Una figura semplice dalla carità esemplare: il Beato Enrico da Bolzano è un boscaiolo analfabeta ma capace di insegnare a tutti ad amare.
Patrono dei boscaioli, dal lavoro che ha svolto per gran parte della sua vita, il Beato Enrico da Bolzano fu un uomo umile che raggiunse le vette della santità con il fuoco della carità che gli ardeva nel cuore. Nato in SudTirol, a Bolzano, nel 1250 apparteneva ad una povera e semplice famiglia e prese a lavorare nei boschi.
Era sposato e aveva un figlio e manteneva la famiglia facendo il boscaiolo. Grande lavoratore, la sua giornata iniziava presto e fino al tramonto era intento nella fatica del lavoro. Quello di spacca legna era un mestiere faticoso e anche rischioso perché i pericoli di un incidente erano sempre dietro l’angolo.
A quei tempi il bosco forniva uno dei pochi mezzi di sussistenza per le persone povere. Come ricorda il Martirologio Romano, Enrico, il cui nome originario era Arrigo, era analfabeta.

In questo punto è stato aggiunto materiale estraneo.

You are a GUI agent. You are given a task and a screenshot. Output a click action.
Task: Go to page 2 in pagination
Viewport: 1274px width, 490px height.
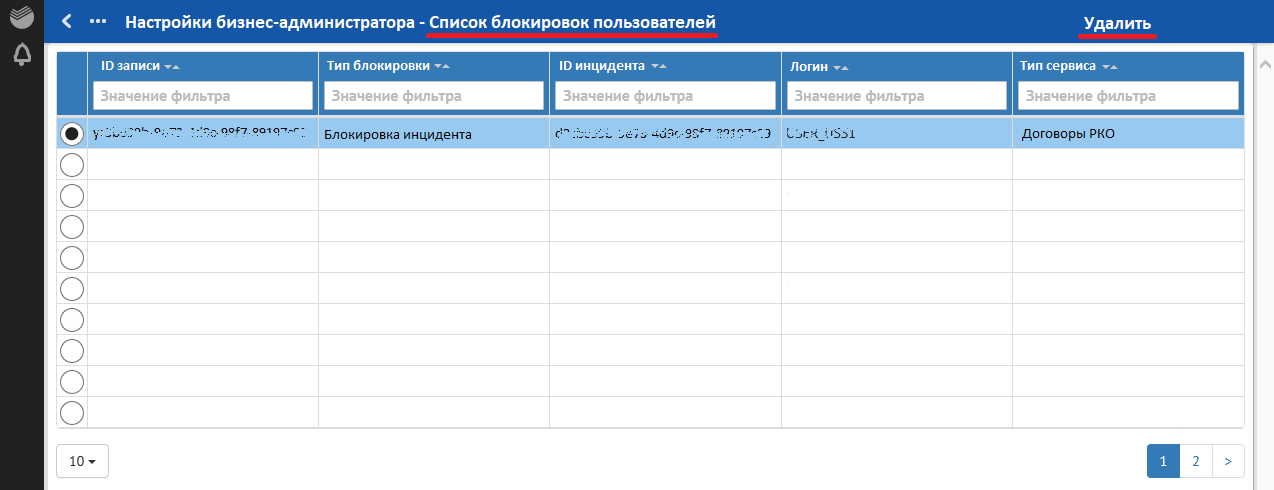(1196, 461)
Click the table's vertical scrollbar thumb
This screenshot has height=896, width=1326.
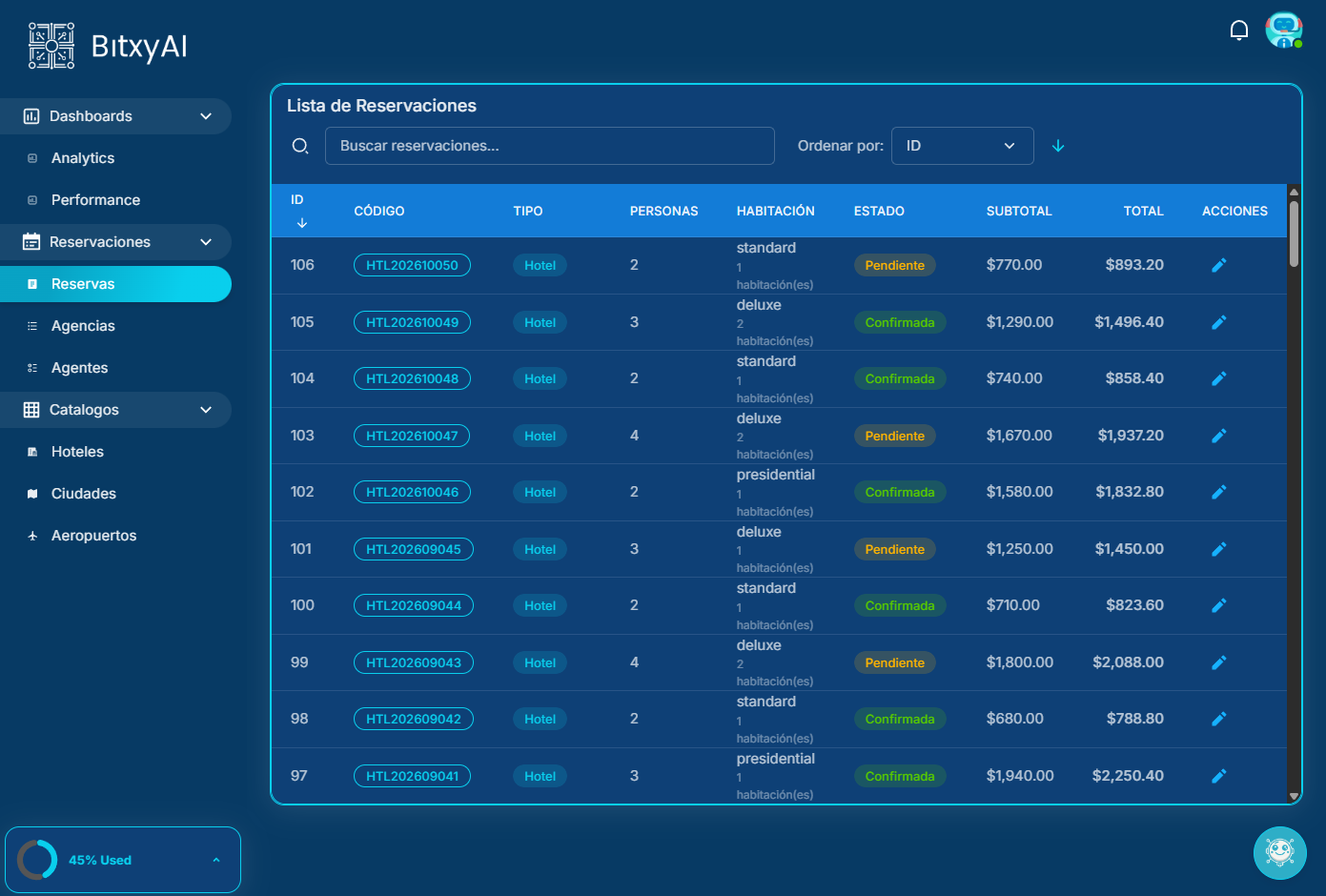point(1294,234)

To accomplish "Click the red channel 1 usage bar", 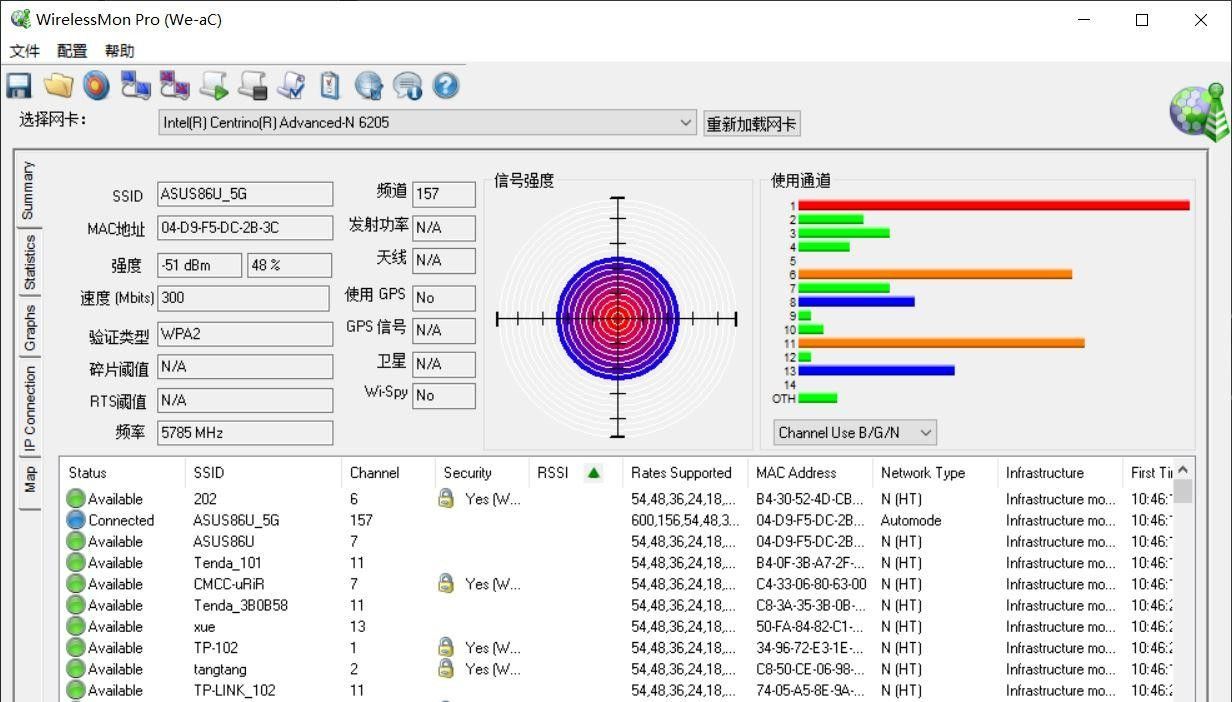I will click(993, 206).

Non aveva di certo potuto studiare e quindi non sapeva né leggere né scrivere.
Ad un certo punto della sua vita con la famiglia si trasferisce a vivere a Treviso, forse perché trova un lavoro più stabile. Nel giro di pochi anni due eventi luttuosi stravolgono la sua vita. Prima la moglie e poi il figlio muoiono e lui si ritrova completamente solo.
La sua vita si trasforma: lascia il lavoro di boscaiolo e va a vivere presso la casa di un notaio che magnanimamente gli concede una piccola stanzetta in cui stare. Da lì in poi Enrico conduce una vita solitaria all’insegna della penitenze, in uno stile ascetico che mette in rilievo la sua grande umiltà.
Veste un semplice e ruvido saio e la preghiera e la contemplazione del Signore diventano la sua principale occupazione. Prega costantemente, lunghe ore, giorno e notte. Si reca in tutte le chiese del circondario per partecipare a tante messe. Ascolta con attenzione e fervore la Parola di Dio.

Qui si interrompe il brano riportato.